* **Exercise description**:
Among the entries, how many lines carry the string "Sort"? Give the number and nothing else.

* **Records provided**:

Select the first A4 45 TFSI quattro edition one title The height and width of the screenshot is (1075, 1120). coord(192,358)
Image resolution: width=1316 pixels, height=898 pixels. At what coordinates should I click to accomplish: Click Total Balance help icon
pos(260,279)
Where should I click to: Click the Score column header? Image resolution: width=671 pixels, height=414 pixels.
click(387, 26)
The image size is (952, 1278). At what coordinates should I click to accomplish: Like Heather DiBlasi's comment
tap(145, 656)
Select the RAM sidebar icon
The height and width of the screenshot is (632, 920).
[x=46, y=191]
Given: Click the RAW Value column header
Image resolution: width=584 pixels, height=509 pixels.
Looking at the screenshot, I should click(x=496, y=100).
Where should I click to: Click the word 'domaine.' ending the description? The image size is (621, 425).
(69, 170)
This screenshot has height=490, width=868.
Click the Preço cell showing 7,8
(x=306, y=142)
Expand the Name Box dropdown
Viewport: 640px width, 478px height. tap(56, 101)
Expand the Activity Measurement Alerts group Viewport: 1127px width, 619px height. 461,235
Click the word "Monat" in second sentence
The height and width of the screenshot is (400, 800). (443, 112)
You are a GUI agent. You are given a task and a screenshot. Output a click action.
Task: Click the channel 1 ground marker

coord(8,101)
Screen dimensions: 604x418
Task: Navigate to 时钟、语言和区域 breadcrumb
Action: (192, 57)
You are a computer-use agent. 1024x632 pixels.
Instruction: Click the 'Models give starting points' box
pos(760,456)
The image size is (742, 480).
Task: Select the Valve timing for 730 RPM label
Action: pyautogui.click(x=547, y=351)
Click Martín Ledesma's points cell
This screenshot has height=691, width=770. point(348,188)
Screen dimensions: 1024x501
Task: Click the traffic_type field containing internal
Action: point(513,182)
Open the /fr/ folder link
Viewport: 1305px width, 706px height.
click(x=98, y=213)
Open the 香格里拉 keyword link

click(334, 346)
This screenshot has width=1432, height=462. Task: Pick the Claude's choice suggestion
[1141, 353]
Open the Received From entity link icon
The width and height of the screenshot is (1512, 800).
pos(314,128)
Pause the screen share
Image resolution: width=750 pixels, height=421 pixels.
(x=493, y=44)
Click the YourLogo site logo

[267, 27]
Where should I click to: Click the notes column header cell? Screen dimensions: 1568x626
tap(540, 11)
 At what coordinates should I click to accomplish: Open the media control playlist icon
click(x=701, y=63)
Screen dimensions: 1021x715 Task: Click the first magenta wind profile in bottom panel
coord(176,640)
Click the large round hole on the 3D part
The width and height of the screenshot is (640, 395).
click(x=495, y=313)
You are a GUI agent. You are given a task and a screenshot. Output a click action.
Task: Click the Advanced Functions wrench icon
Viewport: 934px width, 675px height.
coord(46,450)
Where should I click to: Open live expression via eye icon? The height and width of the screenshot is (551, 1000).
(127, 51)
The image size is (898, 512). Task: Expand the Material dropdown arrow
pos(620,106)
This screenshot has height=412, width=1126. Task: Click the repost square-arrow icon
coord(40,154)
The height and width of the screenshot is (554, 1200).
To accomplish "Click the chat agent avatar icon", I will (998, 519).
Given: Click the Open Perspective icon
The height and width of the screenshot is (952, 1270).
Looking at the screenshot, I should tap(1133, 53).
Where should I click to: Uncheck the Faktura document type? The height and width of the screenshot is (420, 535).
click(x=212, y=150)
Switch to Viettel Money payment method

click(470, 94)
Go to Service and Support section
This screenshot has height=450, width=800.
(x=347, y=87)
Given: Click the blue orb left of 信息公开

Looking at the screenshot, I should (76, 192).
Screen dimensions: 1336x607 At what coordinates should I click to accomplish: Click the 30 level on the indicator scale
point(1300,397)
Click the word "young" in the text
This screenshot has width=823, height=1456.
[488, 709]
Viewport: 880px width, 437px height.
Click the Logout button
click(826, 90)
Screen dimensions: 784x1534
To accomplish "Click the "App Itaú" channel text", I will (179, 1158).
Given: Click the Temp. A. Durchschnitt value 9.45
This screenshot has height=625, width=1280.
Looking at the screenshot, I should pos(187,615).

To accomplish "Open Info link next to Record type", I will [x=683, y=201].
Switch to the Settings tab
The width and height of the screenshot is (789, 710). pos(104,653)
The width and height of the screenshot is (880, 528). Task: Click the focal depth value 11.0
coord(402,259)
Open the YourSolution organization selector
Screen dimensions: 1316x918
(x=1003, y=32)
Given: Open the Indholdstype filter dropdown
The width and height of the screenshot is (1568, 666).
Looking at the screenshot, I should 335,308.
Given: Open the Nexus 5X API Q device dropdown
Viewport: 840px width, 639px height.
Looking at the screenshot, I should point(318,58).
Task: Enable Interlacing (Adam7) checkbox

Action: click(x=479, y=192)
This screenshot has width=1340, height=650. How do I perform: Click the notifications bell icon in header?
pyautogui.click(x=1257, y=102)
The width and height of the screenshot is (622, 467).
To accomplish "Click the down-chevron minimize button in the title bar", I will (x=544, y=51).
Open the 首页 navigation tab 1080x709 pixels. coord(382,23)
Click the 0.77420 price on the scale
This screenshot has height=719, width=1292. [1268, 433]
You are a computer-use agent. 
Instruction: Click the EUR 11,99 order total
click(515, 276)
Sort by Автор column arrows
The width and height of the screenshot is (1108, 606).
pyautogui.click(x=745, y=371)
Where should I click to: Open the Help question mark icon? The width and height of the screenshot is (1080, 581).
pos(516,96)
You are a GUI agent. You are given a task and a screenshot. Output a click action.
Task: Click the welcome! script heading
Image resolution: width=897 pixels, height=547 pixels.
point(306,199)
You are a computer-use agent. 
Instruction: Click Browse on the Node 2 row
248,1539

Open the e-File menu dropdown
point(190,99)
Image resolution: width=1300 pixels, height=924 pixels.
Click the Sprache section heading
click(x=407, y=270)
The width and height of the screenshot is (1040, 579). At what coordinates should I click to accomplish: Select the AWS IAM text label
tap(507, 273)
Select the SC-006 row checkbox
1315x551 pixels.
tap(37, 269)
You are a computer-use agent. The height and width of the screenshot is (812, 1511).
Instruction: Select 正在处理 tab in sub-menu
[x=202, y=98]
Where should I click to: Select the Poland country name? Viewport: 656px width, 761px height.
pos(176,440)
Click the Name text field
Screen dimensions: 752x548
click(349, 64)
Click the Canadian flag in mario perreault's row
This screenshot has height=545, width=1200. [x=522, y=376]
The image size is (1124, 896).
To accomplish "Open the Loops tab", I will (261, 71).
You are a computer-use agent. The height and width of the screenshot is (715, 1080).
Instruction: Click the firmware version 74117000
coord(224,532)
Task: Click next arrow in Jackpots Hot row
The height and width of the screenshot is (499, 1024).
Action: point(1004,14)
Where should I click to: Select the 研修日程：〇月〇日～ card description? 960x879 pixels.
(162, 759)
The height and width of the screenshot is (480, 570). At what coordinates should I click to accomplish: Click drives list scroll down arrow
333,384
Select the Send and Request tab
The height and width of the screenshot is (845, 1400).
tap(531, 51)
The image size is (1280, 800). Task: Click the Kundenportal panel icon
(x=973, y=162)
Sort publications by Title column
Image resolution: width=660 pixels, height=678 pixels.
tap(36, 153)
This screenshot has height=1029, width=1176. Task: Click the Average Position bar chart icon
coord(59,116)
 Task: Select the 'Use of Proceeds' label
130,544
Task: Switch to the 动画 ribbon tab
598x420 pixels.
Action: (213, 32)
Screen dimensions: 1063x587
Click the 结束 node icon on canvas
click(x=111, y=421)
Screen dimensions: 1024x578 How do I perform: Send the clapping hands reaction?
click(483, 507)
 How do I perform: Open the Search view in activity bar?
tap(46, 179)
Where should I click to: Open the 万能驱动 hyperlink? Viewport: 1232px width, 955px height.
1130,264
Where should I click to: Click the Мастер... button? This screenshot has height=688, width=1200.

* **Expected answer**:
2